Wednesday, May 16, 2012

News flash: Patients don't like isolation precautions!

A new study in the May issue of Infection Control and Hospital Epidemiology compares HCAHPS survey responses between patients who were isolated during hospitalization and those who were not. HCAHPS is a patient satisfaction survey used by CMS as part of its value based purchasing program. The study involved survey results from over 8,000 patients at the Cleveland Clinic, a hospital with a superb reputation for customer service. Of the isolated patients, nearly three-quarters were in contact precautions (of note, the authors point out that patients are not routinely isolated for MRSA or VRE at their hospital). Findings of note included:

  • Isolated patients were more likely to report problems with physician communication (treatment with respect and courtesy, careful listening, understandable explanations)
  • Isolated patients less commonly reported obtaining timely help after pressing the call button and less help with toileting
  • Isolated patients more commonly reported that their room was not kept clean
  • Isolated patients were less likely to recommend the hospital to friends and family
It's worth repeating that isolation is the only intervention in medical care in which the person receiving the intervention bears all the burden and accrues none of the benefit. In hospitals where compliance with hand hygiene is high, it's time to re-evaluate the incremental benefit of contact precautions on transmission of multidrug resistant organisms.

Graphic: TakeForm.net

1 comment:

  1. This is a really thought provoking proposal. I’m not sold on prioritizing patient dissatisfaction with isolation precautions as a rationale for looking for other strategies, but I think in the bigger zeitgeist of evidence based improvement in practice, cost effectiveness, and the downstream health and business benefits of receiving/delivering what is perceived to be good customer service, it’s totally worth exploring the idea that a better way of preventing MDROs could be conceived and implemented.

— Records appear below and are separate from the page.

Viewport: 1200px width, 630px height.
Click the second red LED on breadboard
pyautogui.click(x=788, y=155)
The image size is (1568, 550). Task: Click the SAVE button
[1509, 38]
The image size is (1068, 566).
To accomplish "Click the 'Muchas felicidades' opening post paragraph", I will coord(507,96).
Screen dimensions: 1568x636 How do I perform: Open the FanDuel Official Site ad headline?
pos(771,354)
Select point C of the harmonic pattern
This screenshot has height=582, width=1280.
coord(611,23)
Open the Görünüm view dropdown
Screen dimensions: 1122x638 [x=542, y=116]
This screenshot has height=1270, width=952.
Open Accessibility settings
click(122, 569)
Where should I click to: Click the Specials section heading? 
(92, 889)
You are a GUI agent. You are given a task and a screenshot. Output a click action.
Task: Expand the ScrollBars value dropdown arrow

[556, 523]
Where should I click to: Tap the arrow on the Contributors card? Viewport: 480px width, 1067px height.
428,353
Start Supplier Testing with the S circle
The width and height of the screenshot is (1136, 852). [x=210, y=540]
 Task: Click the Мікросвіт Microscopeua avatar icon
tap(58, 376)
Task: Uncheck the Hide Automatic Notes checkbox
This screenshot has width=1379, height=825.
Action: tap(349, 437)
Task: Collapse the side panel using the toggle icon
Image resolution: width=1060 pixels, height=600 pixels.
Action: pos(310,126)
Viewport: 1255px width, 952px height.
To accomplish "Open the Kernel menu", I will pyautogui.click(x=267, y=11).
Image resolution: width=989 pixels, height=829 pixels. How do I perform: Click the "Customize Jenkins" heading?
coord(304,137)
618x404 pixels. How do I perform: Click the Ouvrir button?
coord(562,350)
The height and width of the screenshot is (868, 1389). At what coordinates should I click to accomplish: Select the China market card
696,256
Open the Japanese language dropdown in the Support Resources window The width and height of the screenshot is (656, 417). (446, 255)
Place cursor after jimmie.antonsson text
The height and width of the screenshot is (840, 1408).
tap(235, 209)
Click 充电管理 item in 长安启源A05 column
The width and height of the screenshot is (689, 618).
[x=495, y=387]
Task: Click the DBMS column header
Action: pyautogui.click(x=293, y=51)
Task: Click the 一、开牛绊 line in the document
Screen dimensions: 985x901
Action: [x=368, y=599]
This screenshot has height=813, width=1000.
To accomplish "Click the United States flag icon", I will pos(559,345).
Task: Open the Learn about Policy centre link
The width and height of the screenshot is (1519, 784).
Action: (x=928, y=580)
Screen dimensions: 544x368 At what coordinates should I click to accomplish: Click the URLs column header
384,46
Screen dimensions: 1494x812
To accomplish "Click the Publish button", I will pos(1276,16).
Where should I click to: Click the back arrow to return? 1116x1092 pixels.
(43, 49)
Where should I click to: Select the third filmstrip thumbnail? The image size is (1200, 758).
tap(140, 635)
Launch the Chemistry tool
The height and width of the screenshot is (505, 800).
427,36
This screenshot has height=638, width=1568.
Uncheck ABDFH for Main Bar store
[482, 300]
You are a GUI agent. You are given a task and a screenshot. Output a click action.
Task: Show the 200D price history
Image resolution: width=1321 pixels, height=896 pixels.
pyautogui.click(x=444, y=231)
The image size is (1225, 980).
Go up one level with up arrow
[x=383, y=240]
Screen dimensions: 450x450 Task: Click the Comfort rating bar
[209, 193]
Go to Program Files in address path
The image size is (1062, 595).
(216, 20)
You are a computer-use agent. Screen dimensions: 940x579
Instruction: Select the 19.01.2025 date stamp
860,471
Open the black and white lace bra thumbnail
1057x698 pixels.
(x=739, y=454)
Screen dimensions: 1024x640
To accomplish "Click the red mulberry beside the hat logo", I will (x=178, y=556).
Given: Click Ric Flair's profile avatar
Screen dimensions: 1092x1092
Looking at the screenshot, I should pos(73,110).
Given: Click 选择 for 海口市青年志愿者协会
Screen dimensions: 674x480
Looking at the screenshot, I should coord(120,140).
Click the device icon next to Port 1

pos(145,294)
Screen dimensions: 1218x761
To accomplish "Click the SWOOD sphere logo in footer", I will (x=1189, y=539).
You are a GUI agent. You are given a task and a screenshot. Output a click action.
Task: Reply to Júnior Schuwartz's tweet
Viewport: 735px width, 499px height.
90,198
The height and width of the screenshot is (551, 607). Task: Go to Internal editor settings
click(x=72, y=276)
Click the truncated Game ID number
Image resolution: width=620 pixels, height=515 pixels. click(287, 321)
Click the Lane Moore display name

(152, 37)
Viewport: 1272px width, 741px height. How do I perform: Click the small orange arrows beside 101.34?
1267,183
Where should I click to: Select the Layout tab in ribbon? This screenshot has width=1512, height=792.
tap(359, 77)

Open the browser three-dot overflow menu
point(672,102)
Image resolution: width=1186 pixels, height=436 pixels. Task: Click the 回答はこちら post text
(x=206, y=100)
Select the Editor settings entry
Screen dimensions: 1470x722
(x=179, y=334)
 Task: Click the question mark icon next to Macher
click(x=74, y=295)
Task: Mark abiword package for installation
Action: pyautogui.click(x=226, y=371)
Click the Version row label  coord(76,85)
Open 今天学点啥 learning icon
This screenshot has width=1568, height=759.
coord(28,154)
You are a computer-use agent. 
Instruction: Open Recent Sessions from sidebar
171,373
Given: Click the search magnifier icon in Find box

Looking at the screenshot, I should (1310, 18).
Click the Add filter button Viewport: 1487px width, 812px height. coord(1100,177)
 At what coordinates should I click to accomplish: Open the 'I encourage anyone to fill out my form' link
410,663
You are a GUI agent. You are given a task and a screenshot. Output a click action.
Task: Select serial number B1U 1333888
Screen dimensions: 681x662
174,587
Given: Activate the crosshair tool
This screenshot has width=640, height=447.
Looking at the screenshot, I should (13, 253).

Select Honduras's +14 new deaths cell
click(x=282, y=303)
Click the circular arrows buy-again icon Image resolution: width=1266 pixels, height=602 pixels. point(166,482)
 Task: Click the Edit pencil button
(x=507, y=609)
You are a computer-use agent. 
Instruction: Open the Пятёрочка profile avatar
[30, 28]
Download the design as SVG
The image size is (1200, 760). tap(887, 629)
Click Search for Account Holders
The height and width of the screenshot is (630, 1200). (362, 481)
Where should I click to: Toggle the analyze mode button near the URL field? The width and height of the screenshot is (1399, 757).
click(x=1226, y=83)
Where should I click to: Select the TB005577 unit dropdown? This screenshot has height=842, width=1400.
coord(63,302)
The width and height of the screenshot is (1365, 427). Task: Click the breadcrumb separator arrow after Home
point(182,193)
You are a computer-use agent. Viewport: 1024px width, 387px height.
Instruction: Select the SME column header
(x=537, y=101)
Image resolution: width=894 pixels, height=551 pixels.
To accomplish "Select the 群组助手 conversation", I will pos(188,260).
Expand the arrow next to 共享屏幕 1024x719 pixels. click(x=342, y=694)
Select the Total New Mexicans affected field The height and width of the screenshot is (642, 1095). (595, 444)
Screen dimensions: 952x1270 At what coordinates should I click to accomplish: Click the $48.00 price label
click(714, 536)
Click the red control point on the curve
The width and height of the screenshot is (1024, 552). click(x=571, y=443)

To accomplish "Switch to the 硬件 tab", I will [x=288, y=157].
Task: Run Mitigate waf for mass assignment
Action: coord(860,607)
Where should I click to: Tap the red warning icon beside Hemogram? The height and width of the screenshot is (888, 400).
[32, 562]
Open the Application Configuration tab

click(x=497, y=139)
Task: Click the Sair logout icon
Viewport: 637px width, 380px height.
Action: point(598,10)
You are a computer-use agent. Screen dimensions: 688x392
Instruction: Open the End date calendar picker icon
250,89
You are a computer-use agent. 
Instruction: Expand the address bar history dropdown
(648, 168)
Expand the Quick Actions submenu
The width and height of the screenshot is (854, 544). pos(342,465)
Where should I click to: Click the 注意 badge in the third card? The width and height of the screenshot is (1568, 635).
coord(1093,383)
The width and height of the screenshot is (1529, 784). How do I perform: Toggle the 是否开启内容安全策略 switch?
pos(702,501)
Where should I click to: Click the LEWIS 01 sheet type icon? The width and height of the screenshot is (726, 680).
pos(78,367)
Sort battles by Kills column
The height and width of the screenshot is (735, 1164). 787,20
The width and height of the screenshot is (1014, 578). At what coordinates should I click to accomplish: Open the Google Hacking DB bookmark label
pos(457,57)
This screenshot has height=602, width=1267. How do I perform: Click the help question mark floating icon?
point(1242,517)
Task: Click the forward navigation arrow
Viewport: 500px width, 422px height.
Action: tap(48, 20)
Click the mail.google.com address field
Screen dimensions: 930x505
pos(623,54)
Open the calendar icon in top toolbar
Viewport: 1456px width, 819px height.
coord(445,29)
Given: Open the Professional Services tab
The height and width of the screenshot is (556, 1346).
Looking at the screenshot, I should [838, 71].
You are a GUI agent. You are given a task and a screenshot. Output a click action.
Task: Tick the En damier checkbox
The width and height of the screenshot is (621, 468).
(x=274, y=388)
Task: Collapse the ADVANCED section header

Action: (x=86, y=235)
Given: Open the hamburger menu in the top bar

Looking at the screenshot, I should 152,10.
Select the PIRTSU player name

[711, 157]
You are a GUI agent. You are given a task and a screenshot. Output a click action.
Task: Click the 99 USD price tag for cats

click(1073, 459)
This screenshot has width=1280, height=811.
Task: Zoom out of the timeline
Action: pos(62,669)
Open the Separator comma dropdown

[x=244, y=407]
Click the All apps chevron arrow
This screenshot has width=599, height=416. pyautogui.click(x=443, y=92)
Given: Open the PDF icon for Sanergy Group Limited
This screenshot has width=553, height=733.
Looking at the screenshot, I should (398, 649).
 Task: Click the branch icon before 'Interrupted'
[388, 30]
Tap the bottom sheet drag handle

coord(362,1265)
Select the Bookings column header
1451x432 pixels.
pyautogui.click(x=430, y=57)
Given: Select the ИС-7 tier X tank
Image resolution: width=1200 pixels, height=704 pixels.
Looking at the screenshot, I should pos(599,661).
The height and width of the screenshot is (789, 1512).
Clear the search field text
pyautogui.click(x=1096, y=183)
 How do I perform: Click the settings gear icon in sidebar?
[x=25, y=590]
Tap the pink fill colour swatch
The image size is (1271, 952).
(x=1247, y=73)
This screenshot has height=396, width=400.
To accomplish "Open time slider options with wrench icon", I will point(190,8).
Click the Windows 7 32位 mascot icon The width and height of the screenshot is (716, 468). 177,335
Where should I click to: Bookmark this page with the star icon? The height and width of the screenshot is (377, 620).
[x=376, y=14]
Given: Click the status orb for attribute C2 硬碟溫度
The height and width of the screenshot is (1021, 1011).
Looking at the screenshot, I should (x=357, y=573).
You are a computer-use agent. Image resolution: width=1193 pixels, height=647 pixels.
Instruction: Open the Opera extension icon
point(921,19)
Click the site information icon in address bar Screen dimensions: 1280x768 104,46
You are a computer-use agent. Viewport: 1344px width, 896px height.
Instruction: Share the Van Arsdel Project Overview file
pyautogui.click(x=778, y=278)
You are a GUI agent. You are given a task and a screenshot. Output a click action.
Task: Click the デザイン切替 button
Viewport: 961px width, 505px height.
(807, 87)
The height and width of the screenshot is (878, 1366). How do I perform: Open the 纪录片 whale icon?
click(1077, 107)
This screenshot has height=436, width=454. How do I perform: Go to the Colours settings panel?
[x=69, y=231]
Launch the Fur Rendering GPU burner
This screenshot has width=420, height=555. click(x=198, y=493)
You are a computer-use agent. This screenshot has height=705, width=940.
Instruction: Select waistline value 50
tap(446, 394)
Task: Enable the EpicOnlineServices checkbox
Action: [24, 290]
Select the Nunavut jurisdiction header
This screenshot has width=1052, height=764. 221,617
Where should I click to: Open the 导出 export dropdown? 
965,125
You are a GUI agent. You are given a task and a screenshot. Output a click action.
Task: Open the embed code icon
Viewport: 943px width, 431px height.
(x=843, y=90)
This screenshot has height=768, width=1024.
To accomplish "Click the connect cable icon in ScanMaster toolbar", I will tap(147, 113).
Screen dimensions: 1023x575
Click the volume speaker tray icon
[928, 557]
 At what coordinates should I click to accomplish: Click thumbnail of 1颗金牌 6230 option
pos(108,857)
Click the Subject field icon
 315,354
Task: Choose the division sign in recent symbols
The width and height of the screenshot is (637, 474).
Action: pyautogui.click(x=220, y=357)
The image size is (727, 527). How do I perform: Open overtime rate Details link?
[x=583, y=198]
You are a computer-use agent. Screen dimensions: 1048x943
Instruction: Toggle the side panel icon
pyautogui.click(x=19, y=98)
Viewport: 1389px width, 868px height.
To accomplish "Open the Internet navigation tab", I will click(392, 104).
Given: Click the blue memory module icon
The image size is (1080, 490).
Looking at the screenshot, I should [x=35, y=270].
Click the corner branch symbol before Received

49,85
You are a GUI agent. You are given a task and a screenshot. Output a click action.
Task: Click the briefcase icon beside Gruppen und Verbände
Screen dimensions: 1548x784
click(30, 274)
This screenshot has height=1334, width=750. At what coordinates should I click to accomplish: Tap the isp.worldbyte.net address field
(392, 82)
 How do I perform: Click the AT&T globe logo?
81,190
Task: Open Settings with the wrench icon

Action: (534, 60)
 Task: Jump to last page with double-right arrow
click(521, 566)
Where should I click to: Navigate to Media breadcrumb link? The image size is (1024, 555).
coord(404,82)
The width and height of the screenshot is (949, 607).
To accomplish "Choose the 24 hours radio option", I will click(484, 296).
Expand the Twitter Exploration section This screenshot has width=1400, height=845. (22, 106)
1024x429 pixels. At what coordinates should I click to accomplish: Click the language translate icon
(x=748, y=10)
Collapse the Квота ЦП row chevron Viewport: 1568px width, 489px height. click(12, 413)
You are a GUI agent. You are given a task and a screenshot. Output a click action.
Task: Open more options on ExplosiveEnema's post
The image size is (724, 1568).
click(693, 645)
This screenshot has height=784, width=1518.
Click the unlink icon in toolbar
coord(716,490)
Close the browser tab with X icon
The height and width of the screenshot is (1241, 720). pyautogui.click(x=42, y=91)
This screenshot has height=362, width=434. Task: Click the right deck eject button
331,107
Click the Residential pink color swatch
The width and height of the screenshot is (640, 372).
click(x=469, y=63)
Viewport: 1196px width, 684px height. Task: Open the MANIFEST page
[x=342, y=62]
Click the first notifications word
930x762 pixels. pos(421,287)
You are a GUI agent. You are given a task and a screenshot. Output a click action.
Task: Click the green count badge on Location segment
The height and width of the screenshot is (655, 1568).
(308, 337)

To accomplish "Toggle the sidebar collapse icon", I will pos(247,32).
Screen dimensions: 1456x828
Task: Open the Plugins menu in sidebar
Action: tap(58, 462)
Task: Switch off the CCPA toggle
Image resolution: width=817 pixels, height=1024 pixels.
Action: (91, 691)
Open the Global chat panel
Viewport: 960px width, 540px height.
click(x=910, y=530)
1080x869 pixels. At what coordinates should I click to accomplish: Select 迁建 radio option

    My brain immediately went to CDI. I came to nursing and the hospital environment after a respectable 8 year stint in biomedical research, so I only have about 16 months’ worth of observations, but in about 900 hours of direct patient contact, not once have I encountered a patient on enteric precautions who actually had active diarrheal symptoms. They were all waiting, sometimes days, to be “cleared” by three negative stool samples. Meanwhile, the trashcans repeatedly filled to overflowing with disposable gowns, and adherence to proper donning/doffing (or PPE use at all) was noticeably variable among staff. It has given me multiple excuses to think long and hard about the natural history and microbiology of CDI and whether the PPE that is used really does any good. Would excellent and consistent adherence to hand hygiene on the part of healthcare workers and bleach or other sporicidal methods of room decontamination – without PPE – be enough, at least in cases where the patient’s diarrhea has stopped?

    Recent evidence (link 1 at bottom) alluringly suggests that in a non-outbreak, endemic setting, transmission of C. difficile is not easily attributed to ward-based contact. To me this suggests that, among other things, disruption of the gut microflora (antibiotic use) (link: http://jmm.sgmjournals.org/content/57/6/732.full) needs to be more widely recognized and addressed.

    Specific to HAIs of the GI tract, another simple measure I’m determined to work on is getting the patients themselves to wash their hands. I’ve helped patients to the restroom and back to their beds, then watched them reach straight for their food trays. More than once, I have seen this happen in elderly patients whose fingers were visibly soiled with fecal material. Of course I intervene with a soapy washcloth or hand sanitizer whenever possible, but how common is this phenomenon, and would addressing it make a difference in HAI transmission? Think of all the places those hands have been: door handles, finger pulse oximeters, toilet flush levers, bedrails on the hospital bed, the transport bed, the radiology bed… This is fecal-oral at its best, baby. What if hospitals included single-use towlettes on food trays, located sinks in accessible spots wherever possible (human process engineering), and campaigned energetically with nursing staff, dietary staff, and patients themselves to just wash their hands?

    So what would it look like to have moved past the knee jerk global use of isolation precautions? How would this be implemented on the ground in a way that would be better than what we achieve with the sort of “herd immunity” that mass use of barrier-type protection ostensibly provides? I think this is an idea worth exploring, with special attention to what human and microbial factors are really at play in the etiology and transmission of HAIs. To really get something like this right, it’s worth a collaboration between multiple stakeholders, including but not limited to physicians, infection preventionists, nurses, and patients.